A black hole is an infinitely dense region of space, with such high
gravity that not even light can escape. For many years, astronomers
have known two types supermassive black holes at the centers
of large galaxies and the so-called "stellar-mass" black
holes that result when a star about 10 times the Suns mass
ends its life in a supernova explosion. Both types have been detected
and measured, Gebhardt said, but a black hole with a mass in between
these two has not been detected before.
Gebhardt, Michael Rich of UCLA and Luis Ho of the Carnegie Institution
of Washington recently used the Earth-orbiting Hubble Space Telescope
(HST) to spy on G1, a so-called "globular star cluster"
in the nearby Andromeda galaxy. Globular clusters are spherical
conglomerations of hundreds of thousands to millions of stars. (In
contrast, a galaxy like our Milky Way contains about 200 billion
stars.)
The team measured the speeds of the stars near the center of the
cluster. The faster the stars move, the heavier the object theyre
orbiting has to be. They deduced that G1s central object weighs
20,000 times more than our Sun. This means it must be a black hole.
Gebhardt is also working with another group, including Roeland van
der Marel of the Space Telescope Science Institute in Baltimore
and others, who similarly studied the globular M15 in our own Milky
Way galaxy with HST. They found that M15 harbors a black hole about
4,000 times the Suns mass.
"The black holes in G1 and M15 have masses in between stellar-mass
and supermassive black holes," Gebhardt said. "They provide
an important link that may hold the clue to how supermassive black
holes form in galaxies."
Astronomers studying nearby galaxies have discovered a relationship
between the size of a galaxy and the mass of the black hole at its
heart: The bigger the galaxy, the more massive the black hole. Unfortunately,
there are not enough small galaxies nearby to test the relationship
at that end of the scale. Gebhardt said that globular star clusters
are a good substitute for small galaxies. And the masses of the
black holes in G1 and M15 fall in line with the black hole mass/galaxy
mass relationship demonstrated in the past by Gebhardt and others.

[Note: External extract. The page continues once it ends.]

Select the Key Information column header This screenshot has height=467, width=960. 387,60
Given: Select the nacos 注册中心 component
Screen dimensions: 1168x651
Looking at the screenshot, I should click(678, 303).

"This evidence has major consequences about how we think black
holes formed in galaxies," Gebhardt said. "Galaxies form
out of a large collapsing cloud of gas. And the first things to
form in that cloud are globular clusters. Those globulars are very
stable, and very likely contained black holes in them at the time
of their formation.
"There are two main theories about how galactic black holes
form," Gebhardt said. "You could either make the black
hole all at once, when the galaxy is forming, by dumping a lot of
material in the middle, or you could start with a seed black hole
that subsequently grows over time. The observational evidence now
points to the idea that you start out with a small seed black hole."
The fact that globular clusters have these small black holes implies
that they are excellent candidates to act as the seeds for the supermassive
black holes that lurk in the centers of nearly all galaxies.
The G1 research will be published in an upcoming issue of The
Astrophysical Journal Letters. The M15 research will be published
in two articles in an upcoming issue of The Astronomical Journal.
Gebhardt is studying other globular clusters, looking for more black
holes. He will also do follow-up studies of G1 and M15 at The University
of Texas at Austins McDonald Observatory near Fort Davis.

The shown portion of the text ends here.